The Australian Taxation Office (ATO) is reminding business owners and taxpayers not to make the mistake of double-dipping their deductions as they start to put together their tax returns.
“Around 8.4 million Australians claimed nearly $19.8 billion in work-related expenses in 2021,” ATO Assistant Commissioner Tim Loh explained. “That’s a lot of deductions so we want to make sure you get it right the first time. It’s important you claim what you’re entitled to – no more, no less.”
Taxpayers are being reminded to remember the rules for claiming different types of work-related expense, depending on the type of job, individual circumstances, and whether there are the required records to support the claim.
“While some people make genuine mistakes, we do see people trying to gain an unfair advantage by claiming incorrect or false expenses,” Loh said. “A mistake that we often see in tax returns is people claiming expenses twice. You wouldn’t double-dip your chip, so don’t double-dip your deductions.”
The ATO is highlighting the fact that it is using sophisticated data analytics to monitor for incorrect information. Any taxpayer found to be deliberately providing incorrect information will face an audit, and potentially penalties. They have also announced that they are taking a look at three key practices which are considered mistakes often committed in filing tax returns.
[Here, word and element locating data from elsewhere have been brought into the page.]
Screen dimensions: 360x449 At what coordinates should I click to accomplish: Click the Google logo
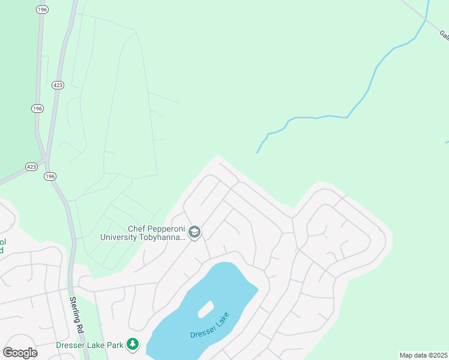coord(20,353)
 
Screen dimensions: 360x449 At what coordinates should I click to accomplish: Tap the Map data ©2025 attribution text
coord(424,355)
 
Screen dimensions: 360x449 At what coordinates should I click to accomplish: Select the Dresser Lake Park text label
coord(89,345)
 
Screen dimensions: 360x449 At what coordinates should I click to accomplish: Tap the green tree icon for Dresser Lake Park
coord(133,345)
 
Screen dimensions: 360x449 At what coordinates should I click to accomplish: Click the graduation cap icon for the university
coord(194,232)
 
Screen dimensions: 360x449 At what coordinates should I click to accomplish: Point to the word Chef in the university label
coord(138,229)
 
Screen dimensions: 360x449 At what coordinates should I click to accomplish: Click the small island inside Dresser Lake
coord(205,308)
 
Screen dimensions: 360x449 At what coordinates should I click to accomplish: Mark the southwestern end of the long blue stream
coord(258,152)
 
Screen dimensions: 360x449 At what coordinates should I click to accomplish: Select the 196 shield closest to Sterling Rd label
coord(49,176)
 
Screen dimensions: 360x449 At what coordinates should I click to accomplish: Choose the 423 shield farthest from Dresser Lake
coord(57,85)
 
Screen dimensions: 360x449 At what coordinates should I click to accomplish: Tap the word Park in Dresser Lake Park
coord(116,345)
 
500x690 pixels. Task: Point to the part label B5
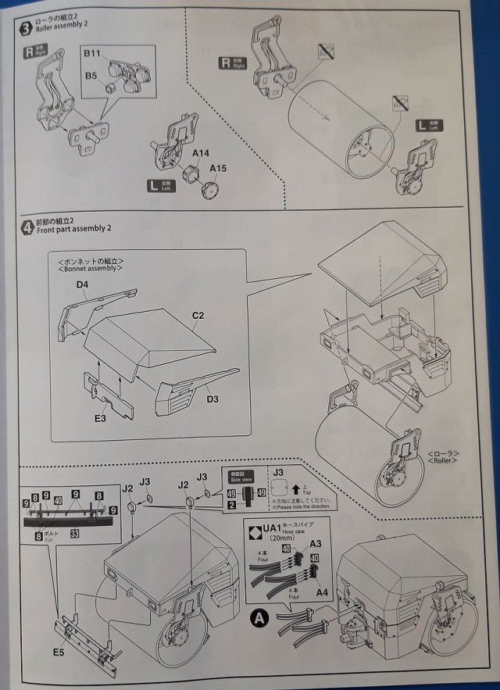[x=91, y=76]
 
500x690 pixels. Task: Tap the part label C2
[x=198, y=315]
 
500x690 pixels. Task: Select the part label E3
[x=99, y=419]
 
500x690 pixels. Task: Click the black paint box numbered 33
[x=74, y=534]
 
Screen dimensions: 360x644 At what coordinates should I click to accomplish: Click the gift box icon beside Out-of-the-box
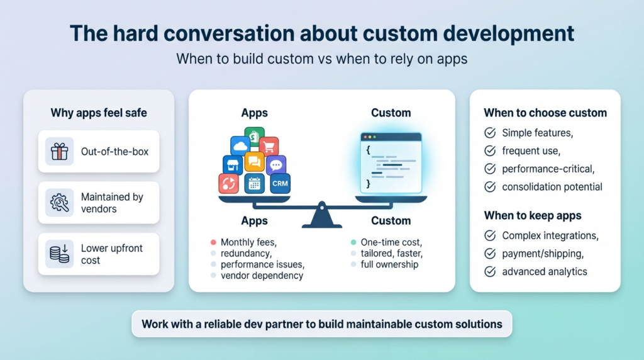pyautogui.click(x=60, y=151)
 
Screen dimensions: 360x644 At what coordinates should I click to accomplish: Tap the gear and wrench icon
pyautogui.click(x=60, y=203)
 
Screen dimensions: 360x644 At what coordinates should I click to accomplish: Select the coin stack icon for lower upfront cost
pyautogui.click(x=60, y=254)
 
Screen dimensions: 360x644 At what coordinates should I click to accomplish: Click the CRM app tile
pyautogui.click(x=279, y=183)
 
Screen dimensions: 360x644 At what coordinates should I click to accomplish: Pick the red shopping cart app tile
pyautogui.click(x=269, y=147)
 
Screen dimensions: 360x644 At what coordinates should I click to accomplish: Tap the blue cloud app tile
pyautogui.click(x=240, y=147)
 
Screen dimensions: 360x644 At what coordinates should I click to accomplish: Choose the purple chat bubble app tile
pyautogui.click(x=276, y=165)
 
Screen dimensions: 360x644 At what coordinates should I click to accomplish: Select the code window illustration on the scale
pyautogui.click(x=391, y=163)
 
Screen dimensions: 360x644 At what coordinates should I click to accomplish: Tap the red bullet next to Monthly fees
pyautogui.click(x=214, y=242)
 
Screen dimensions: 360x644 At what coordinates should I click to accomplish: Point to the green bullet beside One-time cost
pyautogui.click(x=353, y=242)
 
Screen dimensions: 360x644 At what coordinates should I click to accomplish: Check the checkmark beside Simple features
pyautogui.click(x=489, y=133)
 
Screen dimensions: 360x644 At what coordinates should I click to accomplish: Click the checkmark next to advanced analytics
pyautogui.click(x=489, y=271)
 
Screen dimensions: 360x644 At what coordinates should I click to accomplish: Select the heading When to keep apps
pyautogui.click(x=532, y=216)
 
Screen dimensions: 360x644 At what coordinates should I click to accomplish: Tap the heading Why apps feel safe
pyautogui.click(x=99, y=113)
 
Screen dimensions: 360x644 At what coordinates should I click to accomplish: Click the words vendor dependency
pyautogui.click(x=262, y=276)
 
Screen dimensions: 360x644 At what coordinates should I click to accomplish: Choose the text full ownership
pyautogui.click(x=390, y=264)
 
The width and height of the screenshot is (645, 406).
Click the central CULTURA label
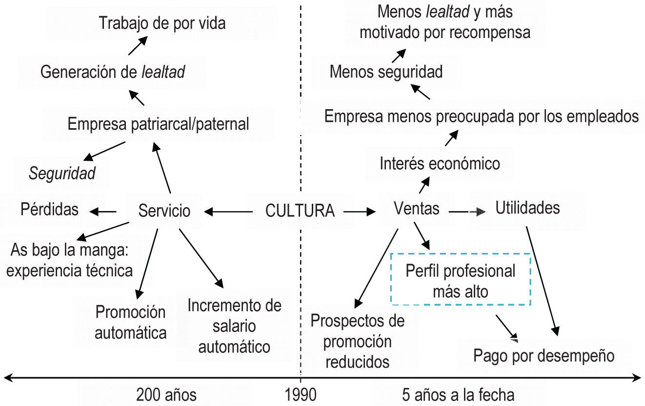[300, 211]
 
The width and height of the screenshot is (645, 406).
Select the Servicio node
[164, 211]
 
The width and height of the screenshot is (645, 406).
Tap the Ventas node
[416, 209]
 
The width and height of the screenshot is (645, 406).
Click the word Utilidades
[527, 208]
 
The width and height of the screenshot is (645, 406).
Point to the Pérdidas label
[49, 210]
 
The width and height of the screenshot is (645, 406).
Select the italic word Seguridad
[62, 174]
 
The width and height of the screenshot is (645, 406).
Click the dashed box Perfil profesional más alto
[460, 280]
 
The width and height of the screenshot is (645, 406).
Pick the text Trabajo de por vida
[162, 22]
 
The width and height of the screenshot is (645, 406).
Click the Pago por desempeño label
[544, 356]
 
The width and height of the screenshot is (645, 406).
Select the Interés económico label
[440, 163]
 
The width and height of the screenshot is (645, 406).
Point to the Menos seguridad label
[386, 72]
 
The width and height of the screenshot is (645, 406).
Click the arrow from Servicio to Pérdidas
[103, 211]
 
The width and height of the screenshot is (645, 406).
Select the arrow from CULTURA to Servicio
[229, 212]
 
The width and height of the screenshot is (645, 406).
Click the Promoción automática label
[130, 322]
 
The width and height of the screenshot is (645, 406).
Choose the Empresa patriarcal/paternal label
[158, 124]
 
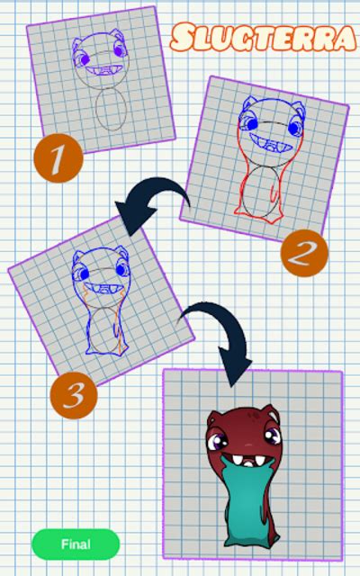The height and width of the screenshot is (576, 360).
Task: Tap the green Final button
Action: click(x=76, y=544)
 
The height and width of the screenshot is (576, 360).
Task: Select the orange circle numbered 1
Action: click(x=58, y=160)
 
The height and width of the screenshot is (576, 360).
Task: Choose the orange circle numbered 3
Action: click(x=75, y=393)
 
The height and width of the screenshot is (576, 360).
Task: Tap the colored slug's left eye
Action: click(x=220, y=441)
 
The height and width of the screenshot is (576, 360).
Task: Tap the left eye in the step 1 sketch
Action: click(x=83, y=59)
First is the practice of the “shortcut method” to claim working-from-home expenses and then double-dipping, claiming additional amountsfor expenses such as their mobile phone and internet bills, as well as the decline in value of equipment and furniture. The agency reminds that claiming of working-from-home expenses is all-inclusive.
The second is with regard to work-related car expenses, wherein taxpayers use the cents per kilometre method to make their claim and then double-dipping by claiming expenses separately such as fuel, car insurance, and registration. The ATO stated that the cents per kilometre rate is all-inclusive and covers decline in value, registration, insurance, maintenance, repairs, and fuel costs and such expenses can’t be added on top of the rate when calculating deductions.
Finally, the ATO will be making sure that taxpayers aren’t claiming expenses where they have already been reimbursed by their employer.
“If your boss has reimbursed your dry-cleaning costs for your uniform, but you then claim laundry deductions on your tax return, well you’re picking your neighbours’ pockets,” Loh said.